─── Supplied records ───

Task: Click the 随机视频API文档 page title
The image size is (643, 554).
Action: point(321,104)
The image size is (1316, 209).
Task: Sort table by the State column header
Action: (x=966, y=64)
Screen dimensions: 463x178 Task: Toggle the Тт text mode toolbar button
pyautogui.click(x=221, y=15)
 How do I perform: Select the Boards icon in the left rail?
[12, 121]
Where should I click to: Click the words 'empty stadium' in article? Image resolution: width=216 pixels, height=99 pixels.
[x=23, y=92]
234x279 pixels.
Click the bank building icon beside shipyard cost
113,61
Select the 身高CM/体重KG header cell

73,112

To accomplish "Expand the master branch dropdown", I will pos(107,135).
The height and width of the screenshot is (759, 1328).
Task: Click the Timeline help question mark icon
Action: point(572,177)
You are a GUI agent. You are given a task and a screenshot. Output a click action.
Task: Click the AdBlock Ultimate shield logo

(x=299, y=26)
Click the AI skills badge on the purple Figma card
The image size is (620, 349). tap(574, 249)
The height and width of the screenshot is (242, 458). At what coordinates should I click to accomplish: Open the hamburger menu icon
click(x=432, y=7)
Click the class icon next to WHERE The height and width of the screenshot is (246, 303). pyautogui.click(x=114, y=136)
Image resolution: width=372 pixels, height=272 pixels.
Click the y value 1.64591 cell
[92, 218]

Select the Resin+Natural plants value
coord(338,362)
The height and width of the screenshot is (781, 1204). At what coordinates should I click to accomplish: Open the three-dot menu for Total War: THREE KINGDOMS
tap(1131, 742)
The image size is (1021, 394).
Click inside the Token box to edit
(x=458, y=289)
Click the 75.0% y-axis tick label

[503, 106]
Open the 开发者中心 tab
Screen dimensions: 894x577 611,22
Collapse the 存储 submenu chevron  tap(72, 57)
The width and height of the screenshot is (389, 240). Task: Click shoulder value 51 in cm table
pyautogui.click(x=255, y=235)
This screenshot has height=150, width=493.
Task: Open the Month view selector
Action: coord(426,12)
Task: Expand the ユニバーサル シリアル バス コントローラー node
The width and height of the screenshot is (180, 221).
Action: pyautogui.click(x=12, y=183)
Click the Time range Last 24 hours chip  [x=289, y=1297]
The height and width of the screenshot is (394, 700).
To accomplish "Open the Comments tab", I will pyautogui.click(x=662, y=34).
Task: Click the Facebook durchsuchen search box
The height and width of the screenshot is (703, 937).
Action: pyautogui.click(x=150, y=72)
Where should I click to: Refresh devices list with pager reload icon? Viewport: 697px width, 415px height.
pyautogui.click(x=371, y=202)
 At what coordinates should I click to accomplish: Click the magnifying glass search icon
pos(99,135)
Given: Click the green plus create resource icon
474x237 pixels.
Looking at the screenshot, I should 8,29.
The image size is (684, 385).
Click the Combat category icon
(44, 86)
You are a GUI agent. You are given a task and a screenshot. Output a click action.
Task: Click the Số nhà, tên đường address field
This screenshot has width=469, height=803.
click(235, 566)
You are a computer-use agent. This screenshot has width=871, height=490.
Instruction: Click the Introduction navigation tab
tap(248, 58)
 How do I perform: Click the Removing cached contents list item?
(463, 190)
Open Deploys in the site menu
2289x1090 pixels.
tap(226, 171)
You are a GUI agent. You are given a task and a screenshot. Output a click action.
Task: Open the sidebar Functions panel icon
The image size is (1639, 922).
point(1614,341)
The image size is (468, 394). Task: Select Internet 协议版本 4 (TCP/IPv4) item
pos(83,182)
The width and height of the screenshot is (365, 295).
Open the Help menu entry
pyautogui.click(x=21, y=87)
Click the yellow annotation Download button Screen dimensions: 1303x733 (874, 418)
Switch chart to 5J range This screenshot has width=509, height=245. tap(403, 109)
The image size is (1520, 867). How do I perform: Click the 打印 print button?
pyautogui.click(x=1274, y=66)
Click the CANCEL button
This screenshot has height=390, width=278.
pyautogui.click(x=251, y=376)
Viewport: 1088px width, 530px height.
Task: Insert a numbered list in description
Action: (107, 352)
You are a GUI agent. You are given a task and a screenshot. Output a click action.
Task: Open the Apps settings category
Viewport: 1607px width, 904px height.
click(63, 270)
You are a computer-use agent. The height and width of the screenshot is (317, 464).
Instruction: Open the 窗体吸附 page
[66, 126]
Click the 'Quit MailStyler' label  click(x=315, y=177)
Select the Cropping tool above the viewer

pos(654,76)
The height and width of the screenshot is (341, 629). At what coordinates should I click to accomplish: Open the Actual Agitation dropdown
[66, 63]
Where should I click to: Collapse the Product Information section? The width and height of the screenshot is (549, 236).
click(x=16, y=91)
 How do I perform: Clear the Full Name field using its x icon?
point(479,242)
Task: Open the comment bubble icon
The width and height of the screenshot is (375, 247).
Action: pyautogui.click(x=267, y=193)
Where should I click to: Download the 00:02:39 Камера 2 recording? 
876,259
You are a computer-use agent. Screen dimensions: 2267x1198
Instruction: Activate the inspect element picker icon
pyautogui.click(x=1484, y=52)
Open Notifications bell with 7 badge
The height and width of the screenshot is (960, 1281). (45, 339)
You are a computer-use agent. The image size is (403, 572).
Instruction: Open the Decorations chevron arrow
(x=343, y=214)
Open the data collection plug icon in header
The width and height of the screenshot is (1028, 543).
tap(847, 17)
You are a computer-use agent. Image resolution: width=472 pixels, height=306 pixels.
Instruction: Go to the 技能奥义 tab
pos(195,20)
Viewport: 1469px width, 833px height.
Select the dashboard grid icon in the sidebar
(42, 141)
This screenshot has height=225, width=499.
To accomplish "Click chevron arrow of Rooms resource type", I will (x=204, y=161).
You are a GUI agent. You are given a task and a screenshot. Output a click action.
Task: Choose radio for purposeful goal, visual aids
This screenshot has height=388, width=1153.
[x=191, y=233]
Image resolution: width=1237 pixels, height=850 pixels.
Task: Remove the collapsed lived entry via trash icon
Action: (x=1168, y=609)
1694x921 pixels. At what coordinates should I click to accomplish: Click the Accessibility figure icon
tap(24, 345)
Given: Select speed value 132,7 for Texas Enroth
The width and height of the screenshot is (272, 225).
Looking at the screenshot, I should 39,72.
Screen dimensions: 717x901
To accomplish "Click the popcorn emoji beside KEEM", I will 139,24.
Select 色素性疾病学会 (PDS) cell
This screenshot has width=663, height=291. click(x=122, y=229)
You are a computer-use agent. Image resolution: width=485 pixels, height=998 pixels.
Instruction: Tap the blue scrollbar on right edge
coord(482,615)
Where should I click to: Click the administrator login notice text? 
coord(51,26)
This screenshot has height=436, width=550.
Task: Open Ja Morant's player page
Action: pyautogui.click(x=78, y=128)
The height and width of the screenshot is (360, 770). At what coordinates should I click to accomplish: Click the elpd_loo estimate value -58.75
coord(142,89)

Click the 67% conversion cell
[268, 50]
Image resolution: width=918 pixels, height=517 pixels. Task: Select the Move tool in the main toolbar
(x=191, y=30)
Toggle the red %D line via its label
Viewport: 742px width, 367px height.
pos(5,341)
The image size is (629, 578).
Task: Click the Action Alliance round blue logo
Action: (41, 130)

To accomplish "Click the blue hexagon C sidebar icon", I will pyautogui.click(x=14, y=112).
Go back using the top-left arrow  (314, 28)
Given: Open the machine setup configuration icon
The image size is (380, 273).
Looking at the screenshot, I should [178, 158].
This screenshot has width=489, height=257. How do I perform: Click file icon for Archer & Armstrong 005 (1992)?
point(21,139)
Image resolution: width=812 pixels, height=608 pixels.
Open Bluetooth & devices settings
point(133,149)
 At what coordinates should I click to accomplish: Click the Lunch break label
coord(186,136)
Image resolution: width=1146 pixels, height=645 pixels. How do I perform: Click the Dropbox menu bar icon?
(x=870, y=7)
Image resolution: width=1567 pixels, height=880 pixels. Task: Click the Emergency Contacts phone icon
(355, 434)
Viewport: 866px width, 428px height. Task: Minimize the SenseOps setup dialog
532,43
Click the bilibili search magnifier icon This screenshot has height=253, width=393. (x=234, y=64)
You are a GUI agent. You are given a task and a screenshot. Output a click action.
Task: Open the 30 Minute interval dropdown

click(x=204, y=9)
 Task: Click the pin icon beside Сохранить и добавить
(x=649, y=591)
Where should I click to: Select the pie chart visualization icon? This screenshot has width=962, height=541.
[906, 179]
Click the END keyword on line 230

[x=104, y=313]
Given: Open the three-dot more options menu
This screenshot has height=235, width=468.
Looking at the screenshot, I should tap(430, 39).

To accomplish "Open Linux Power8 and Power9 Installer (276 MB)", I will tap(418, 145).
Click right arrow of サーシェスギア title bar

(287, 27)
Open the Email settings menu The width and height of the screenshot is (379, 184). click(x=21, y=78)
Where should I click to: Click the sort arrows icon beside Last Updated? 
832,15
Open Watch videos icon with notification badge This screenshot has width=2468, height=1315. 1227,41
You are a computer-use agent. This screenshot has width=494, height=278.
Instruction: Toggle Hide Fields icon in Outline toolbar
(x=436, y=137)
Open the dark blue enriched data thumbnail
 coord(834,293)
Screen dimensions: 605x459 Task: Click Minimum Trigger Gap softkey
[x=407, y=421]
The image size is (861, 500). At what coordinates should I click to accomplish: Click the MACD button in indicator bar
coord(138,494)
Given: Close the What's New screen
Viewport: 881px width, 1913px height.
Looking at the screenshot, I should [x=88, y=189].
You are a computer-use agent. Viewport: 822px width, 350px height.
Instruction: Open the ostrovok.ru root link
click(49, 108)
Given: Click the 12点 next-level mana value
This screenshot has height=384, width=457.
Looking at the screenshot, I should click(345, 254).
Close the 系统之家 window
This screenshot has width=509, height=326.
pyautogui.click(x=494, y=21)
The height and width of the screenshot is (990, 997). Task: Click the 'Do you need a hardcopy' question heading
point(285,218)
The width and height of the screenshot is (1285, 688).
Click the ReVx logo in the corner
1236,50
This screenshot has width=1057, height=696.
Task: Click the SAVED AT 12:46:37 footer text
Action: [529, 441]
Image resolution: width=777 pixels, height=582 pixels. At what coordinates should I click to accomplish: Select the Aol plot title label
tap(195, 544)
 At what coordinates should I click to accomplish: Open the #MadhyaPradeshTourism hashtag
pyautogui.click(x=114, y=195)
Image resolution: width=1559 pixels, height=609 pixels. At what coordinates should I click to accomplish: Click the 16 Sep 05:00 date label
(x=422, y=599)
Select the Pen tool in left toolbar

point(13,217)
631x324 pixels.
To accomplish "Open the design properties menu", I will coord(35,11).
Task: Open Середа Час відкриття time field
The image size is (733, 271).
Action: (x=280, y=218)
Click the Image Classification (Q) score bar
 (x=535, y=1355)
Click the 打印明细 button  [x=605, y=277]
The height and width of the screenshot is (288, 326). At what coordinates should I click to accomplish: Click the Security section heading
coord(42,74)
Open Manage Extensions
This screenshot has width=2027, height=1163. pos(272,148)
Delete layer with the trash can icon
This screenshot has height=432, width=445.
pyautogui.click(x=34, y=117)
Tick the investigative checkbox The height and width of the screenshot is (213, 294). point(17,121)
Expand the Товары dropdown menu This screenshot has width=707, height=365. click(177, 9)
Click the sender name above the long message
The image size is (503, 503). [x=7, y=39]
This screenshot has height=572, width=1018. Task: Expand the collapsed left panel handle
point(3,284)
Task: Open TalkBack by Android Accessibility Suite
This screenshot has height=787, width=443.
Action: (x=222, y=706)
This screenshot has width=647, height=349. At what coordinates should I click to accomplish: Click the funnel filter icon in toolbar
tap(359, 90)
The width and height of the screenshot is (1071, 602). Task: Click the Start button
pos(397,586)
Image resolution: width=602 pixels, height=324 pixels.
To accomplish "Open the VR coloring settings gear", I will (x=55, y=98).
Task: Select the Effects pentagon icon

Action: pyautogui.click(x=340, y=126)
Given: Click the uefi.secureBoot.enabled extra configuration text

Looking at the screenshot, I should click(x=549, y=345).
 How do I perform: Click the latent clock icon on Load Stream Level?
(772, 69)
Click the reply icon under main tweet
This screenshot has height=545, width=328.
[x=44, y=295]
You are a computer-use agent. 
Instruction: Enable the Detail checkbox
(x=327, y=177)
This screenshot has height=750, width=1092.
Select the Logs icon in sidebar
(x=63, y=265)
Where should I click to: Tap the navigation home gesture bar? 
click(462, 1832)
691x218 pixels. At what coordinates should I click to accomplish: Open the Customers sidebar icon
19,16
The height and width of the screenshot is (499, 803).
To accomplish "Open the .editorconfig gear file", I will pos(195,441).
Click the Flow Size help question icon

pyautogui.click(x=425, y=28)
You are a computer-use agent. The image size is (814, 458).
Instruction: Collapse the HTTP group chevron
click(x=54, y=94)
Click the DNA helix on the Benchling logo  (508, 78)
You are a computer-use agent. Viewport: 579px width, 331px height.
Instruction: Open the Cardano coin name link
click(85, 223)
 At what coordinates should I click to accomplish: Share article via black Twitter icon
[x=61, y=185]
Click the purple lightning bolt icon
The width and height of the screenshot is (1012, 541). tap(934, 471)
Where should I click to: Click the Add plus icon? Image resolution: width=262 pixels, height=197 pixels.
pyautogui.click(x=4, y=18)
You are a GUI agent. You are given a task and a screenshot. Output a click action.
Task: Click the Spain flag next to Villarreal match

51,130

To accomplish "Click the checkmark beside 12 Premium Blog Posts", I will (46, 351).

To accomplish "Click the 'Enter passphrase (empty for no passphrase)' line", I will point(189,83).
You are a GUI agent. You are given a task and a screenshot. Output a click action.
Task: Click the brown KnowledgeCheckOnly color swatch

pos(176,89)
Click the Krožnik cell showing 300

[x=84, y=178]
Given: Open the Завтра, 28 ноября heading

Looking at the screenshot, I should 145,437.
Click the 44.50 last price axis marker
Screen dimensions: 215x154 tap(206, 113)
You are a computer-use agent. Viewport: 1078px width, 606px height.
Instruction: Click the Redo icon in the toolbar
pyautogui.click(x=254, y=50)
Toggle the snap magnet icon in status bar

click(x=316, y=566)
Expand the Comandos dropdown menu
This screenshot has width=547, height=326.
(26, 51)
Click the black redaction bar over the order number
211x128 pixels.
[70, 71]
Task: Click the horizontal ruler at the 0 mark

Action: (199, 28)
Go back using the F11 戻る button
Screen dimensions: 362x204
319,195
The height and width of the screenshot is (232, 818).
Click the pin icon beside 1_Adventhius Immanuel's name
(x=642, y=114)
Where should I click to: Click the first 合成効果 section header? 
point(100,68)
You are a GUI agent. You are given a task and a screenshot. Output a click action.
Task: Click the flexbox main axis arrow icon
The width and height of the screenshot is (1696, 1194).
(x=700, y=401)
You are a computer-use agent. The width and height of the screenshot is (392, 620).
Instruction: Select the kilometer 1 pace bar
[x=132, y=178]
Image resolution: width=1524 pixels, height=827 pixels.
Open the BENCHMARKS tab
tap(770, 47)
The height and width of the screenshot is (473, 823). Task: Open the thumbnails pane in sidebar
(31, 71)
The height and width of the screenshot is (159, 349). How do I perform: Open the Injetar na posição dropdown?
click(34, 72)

───

Set exercise
Can you duplicate the listing from the line with "Click the class" to the line with "Collapse the 存储", keeping each line identical and including both of those lines?

The output
Click the class icon next to WHERE The height and width of the screenshot is (246, 303). pyautogui.click(x=114, y=136)
Image resolution: width=372 pixels, height=272 pixels.
Click the y value 1.64591 cell
[92, 218]

Select the Resin+Natural plants value
coord(338,362)
The height and width of the screenshot is (781, 1204). At what coordinates should I click to accomplish: Open the three-dot menu for Total War: THREE KINGDOMS
tap(1131, 742)
The image size is (1021, 394).
Click inside the Token box to edit
(x=458, y=289)
Click the 75.0% y-axis tick label

[503, 106]
Open the 开发者中心 tab
Screen dimensions: 894x577 611,22
Collapse the 存储 submenu chevron  tap(72, 57)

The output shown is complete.